Personal information
- Born: October 29, 1999 (age 26) Houston, Texas, U.S.
- Nationality: Puerto Rican
- Listed height: 6 ft 3 in (1.91 m)
- Listed weight: 160 lb (73 kg)

Career information
- High school: Bellaire High School (Texas)
- College: Colorado (2017–2022)
- WNBA draft: 2022: 1st round, 8th overall pick
- Drafted by: Las Vegas Aces

Career highlights
- 2× All Pac-12 (2021, 2022);
- Stats at Basketball Reference

= Mya Hollingshed =

Puerto Rican basketball player

Mya Hollingshed (born October 29, 1999) is a Puerto Rican professional basketball player who currently plays Greensboro Groove of the UpShot League. She was drafted as the 8th pick by the Las Vegas Aces in 2022. She played college basketball at the University of Colorado.

==High school==
Hollingshed was a four-year letterwinner at Bellaire High School. She was a team captain and earned all-state honors. Hollingshed was a McDonald's All-American nominee and competed with the Texas Elite Phenoms AAU.

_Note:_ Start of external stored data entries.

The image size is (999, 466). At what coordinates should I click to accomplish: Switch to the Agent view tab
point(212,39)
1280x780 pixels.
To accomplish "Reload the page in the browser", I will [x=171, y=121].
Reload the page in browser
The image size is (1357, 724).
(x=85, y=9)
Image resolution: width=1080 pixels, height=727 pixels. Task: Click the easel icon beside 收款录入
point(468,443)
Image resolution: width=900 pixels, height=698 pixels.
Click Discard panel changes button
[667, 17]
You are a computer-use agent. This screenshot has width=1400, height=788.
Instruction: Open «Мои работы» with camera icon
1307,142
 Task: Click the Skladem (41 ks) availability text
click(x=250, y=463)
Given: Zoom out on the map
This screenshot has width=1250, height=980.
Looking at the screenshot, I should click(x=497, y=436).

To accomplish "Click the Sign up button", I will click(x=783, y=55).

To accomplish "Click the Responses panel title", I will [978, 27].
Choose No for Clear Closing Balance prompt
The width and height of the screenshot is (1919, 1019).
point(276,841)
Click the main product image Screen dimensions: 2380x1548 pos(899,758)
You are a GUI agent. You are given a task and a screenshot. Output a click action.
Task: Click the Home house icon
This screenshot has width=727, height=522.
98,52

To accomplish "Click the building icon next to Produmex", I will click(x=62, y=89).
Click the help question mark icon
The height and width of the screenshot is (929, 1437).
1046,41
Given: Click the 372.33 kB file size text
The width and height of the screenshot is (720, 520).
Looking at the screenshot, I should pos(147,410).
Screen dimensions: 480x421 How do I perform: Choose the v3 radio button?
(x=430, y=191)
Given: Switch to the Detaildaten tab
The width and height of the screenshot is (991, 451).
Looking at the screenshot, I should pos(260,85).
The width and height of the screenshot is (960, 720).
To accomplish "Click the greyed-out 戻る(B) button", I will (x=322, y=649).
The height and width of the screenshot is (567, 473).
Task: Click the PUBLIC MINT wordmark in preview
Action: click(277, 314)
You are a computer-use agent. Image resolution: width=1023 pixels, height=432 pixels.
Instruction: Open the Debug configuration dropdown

Hollingshed was an Adidas and Under Armor All-American.

==College career==
Hollingshed was a reserve player her freshman year, averaging 6.8 points and 3.9 rebounds over 29 games. She led the team with a 42.7% 3-point shooting accuracy, and she shot 45.5% from the floor.

Hollingshed started every game as a sophomore and had career-high numbers in points per game and minutes, and she led the team with a .439 field goal percentage. Hollingshed recorded her first double double as a sophomore.

As a junior, Hollingshed posted career-high points, rebounds, and assists totals and had three double-doubles. She led the team in scoring and rebounding and was tied for team lead in steals. She was named to the preseason All-PAC 12 team as an honorable mention.

Hollingshed joined the 1,000 point club as a senior and scored in double figures in 20 of 23 games. Hollingshed was selected to the All-PAC 12 First Team and received an All-America honorable mention. She led Colorado to their first NCAA Tournament berth in years.

==Professional career==
Hollingshed was picked by the Las Vegas Aces 8th overall in the 2022 WNBA draft. She was the sixth University of Colorado player ever drafted and the first since 2013.

On May 2, 2022 (exactly 3 weeks after being drafted), the Aces waived both Hollingshed and the 13th overall pick Khayla Pointer.

As of 2025, Hollingshed has yet to play a game in the WNBA.

On May 11, 2026, it was announced that Hollingshed had join the Greensboro Groove of the UpShot League for their inaugural season.

==International Play==
Hollingshed represents Puerto Rico in international play. She competed in the 2022 FIBA World Cup. She led Puerto Rico to its first quarterfinals.

==Personal life==
Hollingshed was born in Houston, Texas. Her grandfather, Terry Sykes, was selected in the 1978 NBA draft by the Washington Bullets.